本当に愛している人の代わりにわたしを抱くだけ。
行為が終われば彼は溜息を吐き、そのまま部屋を出る。
わたしは裸のまま取り残され惨めな気持ちで、身体を身綺麗にして再びベッドへ戻る。
まだ月はわたしを見ている。
◇ ◇ ◇
わたしと彼は幼馴染だった。
子どもの頃は確かに仲良しだった。
いつも一緒に遊び笑い合っていた。
なのに二人に亀裂が入ったのは、16歳の時だった。学園に入り2年生になった時、彼女が転入生としてやってきた。
栗毛の長いツヤのある髪、くりくりした可愛らしい瞳、誰とでも仲良くなれる明るい性格。
すぐに男の子達の人気者になった。
わたしと彼は14歳の時に婚約した。
お互い好き合っていたと思っていた。
勘違いだったと後で気がついたけど。
でも彼は転入生のルシア様に惹かれていった。
二人が一緒にいる所を何度も見た。
放課後二人で並んで帰る姿を後ろから見つけると、急いで彼らに気づかれないように逃げた。
「ミシェル、また逃げてきたのか?」
「…………少しだけここに居てもいいですか?」
わたしはいつも生徒会室に逃げ込んで、友人でもあるロバート殿下の仕事を手伝うふりをして時間を潰した。

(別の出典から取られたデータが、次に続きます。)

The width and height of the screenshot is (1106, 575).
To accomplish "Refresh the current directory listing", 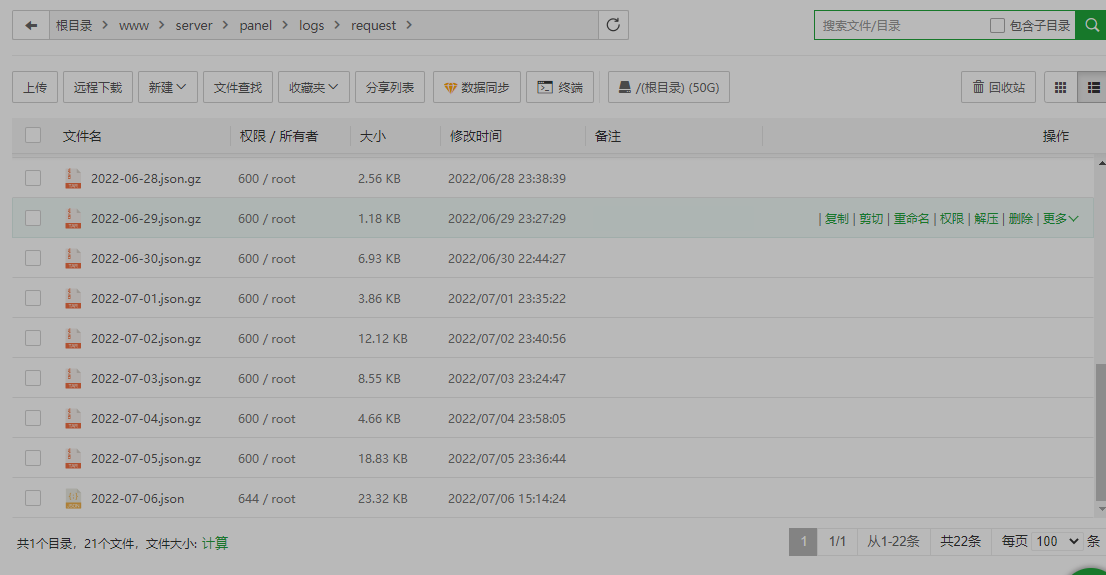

もちろん生徒会室には他にも副会長や書紀、会計の子達も居るのだが、わたしが逃げ込んでくるのが当たり前になっていつもわたし用の仕事を取り置いてくれた。
「ねえ、わたしの仕事を当たり前のように取っておかないで!」
わたしはみんなに文句を言いながらも手伝った。
わたしの安らぎの場所。
「ミシェル、一度ライアンと話し合った方がいいと思うんだ」
殿下がわたしに言うと、会計の女の子も心配してくれて言った。
「わたしもそう思うわ。ライアンはミシェルの事をあんなに好きだったのよ、何かがあってすれ違っているのだと思うわ」
「ありがとう、でも、わたしの勘違いだと思えないの。ルシア様とライアンはどう見ても仲良しだもの」
「確かに二人は少し近すぎると思う。でも理由があるのかもしれないわ」
「わたし達の婚約は両家の親達の仕事も絡んでいるから簡単には破棄も解消も出来ないわ。このまま気持ちが無くなっても結婚するしかないの」
わたしはなんとも言えない顔をしていたと思う。
みんなの前では強がっていたけど、屋敷に帰ると悲しくて辛くてよく泣いていた。
まだライアンを愛していたの。
彼への愛が無くなったのは、卒業パーティーでのことだった。
婚約者同士なのだからパートナーとして出席するはずなのに、彼はわたしを誘う事はなかった。
そしてルシア様と出席すると噂が流れた。
わたしは彼からドレスを贈られる事も無く、自分でドレスを作ることにした。
とても惨めで、二人の姿を見て生徒会室に逃げ込んで一人泣いていた時に、偶々殿下が生徒会室に来た。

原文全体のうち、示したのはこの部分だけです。